Topic:
SEARCH AND SEIZURE; PROBATION; EX-CONVICTS; PAROLE;
Location:
PAROLE; PROBATION; SEARCH AND SEIZURE;
Scope:
Court Cases;

OLR Research Report


January 8, 2002

 

2002-R-0005

SEARCH WAIVERS FOR PAROLEES AND PROBATIONERS

By: Susan Price-Livingston, Associate Attorney

You asked (1) whether probationers must consent to warrantless searches as a condition of program participation and (2) if the same requirement applies to people on parole.

SUMMARY

Probationers, but not parolees, must agree to submit to searches of their person, possessions, vehicles, or residences throughout the period that they are under state supervision. Probation office policy and procedures require probation officers to have a reasonable suspicion that the search will turn up evidence that the person is or has violated a condition of probation and get a supervisor's permission to conduct the search.

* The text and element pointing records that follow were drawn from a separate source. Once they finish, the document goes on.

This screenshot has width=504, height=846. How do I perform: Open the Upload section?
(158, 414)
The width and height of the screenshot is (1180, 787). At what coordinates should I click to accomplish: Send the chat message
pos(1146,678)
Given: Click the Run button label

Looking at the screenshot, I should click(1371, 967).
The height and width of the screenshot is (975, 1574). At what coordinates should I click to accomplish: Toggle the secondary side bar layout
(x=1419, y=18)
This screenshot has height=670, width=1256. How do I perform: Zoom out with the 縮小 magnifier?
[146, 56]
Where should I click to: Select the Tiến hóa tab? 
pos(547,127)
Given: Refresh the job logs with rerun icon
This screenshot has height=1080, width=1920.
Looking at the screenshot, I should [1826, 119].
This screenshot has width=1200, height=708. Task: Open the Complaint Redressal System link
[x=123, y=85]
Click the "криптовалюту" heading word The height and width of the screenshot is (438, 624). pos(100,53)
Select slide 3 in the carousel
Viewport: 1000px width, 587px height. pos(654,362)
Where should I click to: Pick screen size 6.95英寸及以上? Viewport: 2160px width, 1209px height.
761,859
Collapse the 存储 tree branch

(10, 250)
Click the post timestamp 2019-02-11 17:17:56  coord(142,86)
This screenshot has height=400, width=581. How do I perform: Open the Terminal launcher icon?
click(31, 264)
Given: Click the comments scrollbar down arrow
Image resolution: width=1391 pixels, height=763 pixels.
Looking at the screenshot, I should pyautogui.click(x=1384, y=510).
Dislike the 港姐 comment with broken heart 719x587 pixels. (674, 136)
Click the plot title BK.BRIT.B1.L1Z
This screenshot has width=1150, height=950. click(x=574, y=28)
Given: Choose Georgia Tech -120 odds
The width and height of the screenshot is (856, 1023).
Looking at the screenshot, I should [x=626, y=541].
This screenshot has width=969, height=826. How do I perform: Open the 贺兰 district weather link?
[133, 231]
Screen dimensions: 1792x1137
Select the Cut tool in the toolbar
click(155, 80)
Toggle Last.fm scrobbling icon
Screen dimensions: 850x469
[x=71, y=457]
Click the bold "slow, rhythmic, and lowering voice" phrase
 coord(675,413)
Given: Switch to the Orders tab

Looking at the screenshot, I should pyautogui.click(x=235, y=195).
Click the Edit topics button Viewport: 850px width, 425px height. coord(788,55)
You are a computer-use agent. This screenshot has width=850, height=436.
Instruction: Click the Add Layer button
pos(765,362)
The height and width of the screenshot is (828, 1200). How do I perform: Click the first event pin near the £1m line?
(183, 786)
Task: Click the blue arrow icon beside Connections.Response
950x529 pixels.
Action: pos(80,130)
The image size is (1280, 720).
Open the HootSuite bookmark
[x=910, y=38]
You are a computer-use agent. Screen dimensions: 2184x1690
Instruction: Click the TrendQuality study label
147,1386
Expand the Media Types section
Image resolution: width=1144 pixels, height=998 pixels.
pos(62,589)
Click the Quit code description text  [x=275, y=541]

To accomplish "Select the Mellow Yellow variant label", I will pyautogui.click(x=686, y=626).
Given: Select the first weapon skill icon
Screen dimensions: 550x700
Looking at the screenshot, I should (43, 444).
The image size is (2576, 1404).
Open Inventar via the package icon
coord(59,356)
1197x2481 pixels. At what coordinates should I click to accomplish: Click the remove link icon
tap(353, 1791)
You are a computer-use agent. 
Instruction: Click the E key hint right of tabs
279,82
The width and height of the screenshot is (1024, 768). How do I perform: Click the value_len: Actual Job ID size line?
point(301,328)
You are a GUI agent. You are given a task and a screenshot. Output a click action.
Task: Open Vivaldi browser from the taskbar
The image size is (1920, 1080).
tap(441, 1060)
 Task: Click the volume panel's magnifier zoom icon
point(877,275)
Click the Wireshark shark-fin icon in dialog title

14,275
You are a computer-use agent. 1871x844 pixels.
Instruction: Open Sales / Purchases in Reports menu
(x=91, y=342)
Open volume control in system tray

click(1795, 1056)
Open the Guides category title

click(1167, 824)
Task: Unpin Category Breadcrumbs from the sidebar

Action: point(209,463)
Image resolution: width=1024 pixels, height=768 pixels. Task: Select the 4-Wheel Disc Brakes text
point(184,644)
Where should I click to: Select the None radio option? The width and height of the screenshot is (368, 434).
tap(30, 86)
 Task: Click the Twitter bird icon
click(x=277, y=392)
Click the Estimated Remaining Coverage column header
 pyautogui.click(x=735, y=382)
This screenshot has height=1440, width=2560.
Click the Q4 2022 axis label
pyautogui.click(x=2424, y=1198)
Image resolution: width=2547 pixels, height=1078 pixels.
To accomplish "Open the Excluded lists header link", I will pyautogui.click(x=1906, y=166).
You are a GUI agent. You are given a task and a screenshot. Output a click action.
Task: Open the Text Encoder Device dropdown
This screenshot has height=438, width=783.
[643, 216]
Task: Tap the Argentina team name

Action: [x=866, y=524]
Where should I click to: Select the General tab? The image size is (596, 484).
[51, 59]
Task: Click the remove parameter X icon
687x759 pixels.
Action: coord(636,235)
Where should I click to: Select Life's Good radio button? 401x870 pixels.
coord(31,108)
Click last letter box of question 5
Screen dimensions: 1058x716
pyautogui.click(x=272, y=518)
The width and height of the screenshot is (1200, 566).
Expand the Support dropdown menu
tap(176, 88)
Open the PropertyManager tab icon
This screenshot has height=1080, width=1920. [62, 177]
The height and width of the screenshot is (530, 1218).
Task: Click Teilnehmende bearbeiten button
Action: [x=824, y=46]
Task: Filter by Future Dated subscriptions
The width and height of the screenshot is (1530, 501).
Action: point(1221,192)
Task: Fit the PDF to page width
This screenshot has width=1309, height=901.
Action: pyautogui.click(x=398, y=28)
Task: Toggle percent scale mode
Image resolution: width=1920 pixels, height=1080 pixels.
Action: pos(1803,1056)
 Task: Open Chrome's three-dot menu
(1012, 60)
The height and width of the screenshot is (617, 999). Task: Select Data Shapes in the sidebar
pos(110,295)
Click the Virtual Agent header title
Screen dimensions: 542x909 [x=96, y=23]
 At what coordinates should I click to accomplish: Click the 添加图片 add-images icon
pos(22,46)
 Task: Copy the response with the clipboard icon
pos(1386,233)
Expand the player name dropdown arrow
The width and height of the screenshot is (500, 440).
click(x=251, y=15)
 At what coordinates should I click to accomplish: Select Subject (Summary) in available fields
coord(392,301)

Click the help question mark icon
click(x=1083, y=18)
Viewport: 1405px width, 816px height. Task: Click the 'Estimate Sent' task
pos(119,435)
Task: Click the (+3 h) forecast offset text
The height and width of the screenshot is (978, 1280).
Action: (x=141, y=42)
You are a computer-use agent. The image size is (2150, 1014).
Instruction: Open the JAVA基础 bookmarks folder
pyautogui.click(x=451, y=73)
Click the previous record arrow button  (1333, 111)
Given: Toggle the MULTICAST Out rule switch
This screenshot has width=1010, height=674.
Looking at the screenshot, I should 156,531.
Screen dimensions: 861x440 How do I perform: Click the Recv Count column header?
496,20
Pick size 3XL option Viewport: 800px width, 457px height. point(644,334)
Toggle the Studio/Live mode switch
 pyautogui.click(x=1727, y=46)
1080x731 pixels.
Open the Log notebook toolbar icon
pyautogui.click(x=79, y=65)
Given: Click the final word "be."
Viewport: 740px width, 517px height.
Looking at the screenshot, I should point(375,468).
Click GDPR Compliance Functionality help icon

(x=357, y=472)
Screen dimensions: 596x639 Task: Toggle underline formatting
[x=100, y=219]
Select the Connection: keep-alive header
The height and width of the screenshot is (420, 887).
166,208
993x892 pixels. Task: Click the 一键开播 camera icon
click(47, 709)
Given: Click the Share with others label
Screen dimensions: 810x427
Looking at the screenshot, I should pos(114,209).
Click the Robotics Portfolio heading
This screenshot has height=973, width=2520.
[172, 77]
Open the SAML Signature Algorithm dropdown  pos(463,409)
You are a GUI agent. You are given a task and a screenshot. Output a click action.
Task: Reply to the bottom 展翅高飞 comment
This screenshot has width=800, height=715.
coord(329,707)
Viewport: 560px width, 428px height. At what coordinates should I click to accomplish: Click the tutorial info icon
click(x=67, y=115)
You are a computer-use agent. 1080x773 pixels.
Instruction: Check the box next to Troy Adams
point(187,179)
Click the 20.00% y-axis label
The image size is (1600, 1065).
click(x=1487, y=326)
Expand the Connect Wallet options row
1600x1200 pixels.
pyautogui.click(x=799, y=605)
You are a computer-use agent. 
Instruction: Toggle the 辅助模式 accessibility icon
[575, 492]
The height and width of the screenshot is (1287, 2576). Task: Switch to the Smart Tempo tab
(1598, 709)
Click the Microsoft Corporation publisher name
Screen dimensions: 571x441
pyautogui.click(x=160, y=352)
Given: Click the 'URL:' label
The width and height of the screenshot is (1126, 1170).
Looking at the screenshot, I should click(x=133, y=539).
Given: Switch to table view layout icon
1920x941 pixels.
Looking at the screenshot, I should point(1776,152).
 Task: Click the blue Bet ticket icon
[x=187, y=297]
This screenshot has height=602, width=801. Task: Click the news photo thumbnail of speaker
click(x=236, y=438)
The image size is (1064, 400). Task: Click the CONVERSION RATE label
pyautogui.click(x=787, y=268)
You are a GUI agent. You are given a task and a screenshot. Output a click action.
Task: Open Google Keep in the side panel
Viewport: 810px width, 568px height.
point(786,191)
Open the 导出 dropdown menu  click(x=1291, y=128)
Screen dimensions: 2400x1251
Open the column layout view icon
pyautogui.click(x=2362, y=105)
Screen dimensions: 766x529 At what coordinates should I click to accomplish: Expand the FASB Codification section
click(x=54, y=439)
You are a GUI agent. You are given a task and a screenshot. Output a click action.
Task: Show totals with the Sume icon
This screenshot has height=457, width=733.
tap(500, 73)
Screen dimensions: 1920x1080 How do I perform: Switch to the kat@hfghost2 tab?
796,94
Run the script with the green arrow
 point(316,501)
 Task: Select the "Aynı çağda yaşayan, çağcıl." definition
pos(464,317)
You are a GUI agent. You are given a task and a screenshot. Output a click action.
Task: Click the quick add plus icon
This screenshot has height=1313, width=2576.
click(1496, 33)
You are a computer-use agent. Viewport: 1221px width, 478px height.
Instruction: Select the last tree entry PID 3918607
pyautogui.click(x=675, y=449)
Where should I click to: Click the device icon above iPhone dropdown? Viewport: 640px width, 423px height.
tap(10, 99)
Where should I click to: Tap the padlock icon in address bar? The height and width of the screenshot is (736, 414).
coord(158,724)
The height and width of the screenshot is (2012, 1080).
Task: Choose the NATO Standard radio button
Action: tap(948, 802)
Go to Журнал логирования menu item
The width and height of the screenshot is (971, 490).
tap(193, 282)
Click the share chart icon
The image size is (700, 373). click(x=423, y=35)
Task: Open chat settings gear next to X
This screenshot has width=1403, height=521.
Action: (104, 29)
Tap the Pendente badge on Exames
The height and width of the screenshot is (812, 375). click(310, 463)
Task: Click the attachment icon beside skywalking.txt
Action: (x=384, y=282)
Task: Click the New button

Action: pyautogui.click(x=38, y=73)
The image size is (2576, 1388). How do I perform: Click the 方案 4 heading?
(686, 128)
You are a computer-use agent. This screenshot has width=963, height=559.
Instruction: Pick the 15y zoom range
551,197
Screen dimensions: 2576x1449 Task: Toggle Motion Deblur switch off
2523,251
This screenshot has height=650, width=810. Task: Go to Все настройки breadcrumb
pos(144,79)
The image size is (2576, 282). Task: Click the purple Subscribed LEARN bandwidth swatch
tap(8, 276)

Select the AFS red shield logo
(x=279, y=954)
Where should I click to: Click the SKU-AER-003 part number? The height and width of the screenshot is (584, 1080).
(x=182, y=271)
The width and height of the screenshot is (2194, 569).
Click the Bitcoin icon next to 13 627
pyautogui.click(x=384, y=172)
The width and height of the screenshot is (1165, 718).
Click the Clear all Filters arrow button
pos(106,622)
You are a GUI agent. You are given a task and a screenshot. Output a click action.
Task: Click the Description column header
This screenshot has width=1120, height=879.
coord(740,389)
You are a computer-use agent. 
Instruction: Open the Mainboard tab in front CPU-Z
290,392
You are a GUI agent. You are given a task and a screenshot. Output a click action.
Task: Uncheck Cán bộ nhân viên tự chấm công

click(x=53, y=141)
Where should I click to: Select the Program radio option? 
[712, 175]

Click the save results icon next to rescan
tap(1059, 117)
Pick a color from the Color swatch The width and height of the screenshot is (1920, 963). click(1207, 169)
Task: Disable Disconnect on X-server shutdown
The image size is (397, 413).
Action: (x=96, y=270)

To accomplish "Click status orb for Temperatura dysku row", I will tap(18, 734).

Consent to searches is not a standard condition of release for parolees. But Brian Anderson, legislative liaison for the Parole Board, reports that because parolees have a diminished expectation of privacy, parole officers do conduct warrantless searches without parolees' consent. The Connecticut Appellate Court has ruled that parole officers can search parolees or property in their exclusive control when they suspect that the individual is violating his release terms (State v. Whitfield, 26 Conn. App. 103 (1991)).

We enclose copies of each agency's standard terms of release.

OFFICE OF ADULT PROBATION (OAP) PROCEDURES

OAP policy and procedures authorize specially trained probation officers to conduct “planned searches” to locate and seize contraband in the possession or control of a probationer. “Contraband,” under the policy, is any item or substance that the Connecticut General Statutes define as illegal or any item in a probationer's possession that would constitute a violation of the conditions of probation. (For example, sex offenders are often forbidden from possessing sexually stimulating materials.)

Officers must get a supervisor's advance permission to conduct a planned search. They must inform him of:

1. facts and circumstances that warrant a belief that a condition of probation is being or has been violated (“reasonable suspicion”);

2. the place or item to be searched, and its owner or legal tenant;

3. the contraband sought; and

4. any pertinent community/officer safety issues.

At least two probation officers must conduct each planned search. They must bring with them a copy of the “Conditions of Probation” form the probationer signed when he was released and explain, if necessary, that refusing to submit to the search may constitute a probation violation.

A police officer must also be present to secure the premises, limit third party interference, and take custody of any contraband that constitutes evidence of a crime.

U.S. SUPREME COURT DECISION

A unanimous U.S. Supreme Court recently upheld a broader standard for warrantless searches of probationers than that followed in Connecticut. Relying in part on the states' interest in protecting potential crime victims and the high recidivism (re-offending) rates of probationers, it concluded that law enforcement officials may justifiably focus on probationers in a way that they cannot on ordinary citizens. Thus, although the U.S. Constitution's Fourth Amendment usually requires criminal (as opposed to probationary) searches to be supported by probable cause and a warrant issued by a judge, when an officer has a reasonable suspicion that a probationer subject to a search condition is engaged in criminal activity, there is enough likelihood that criminal conduct is occurring that a warrantless, unconsented search is reasonable (U.S. v. Knights, —U.S.—, 70 U.S.L.W. 4029 (December 11, 2001)).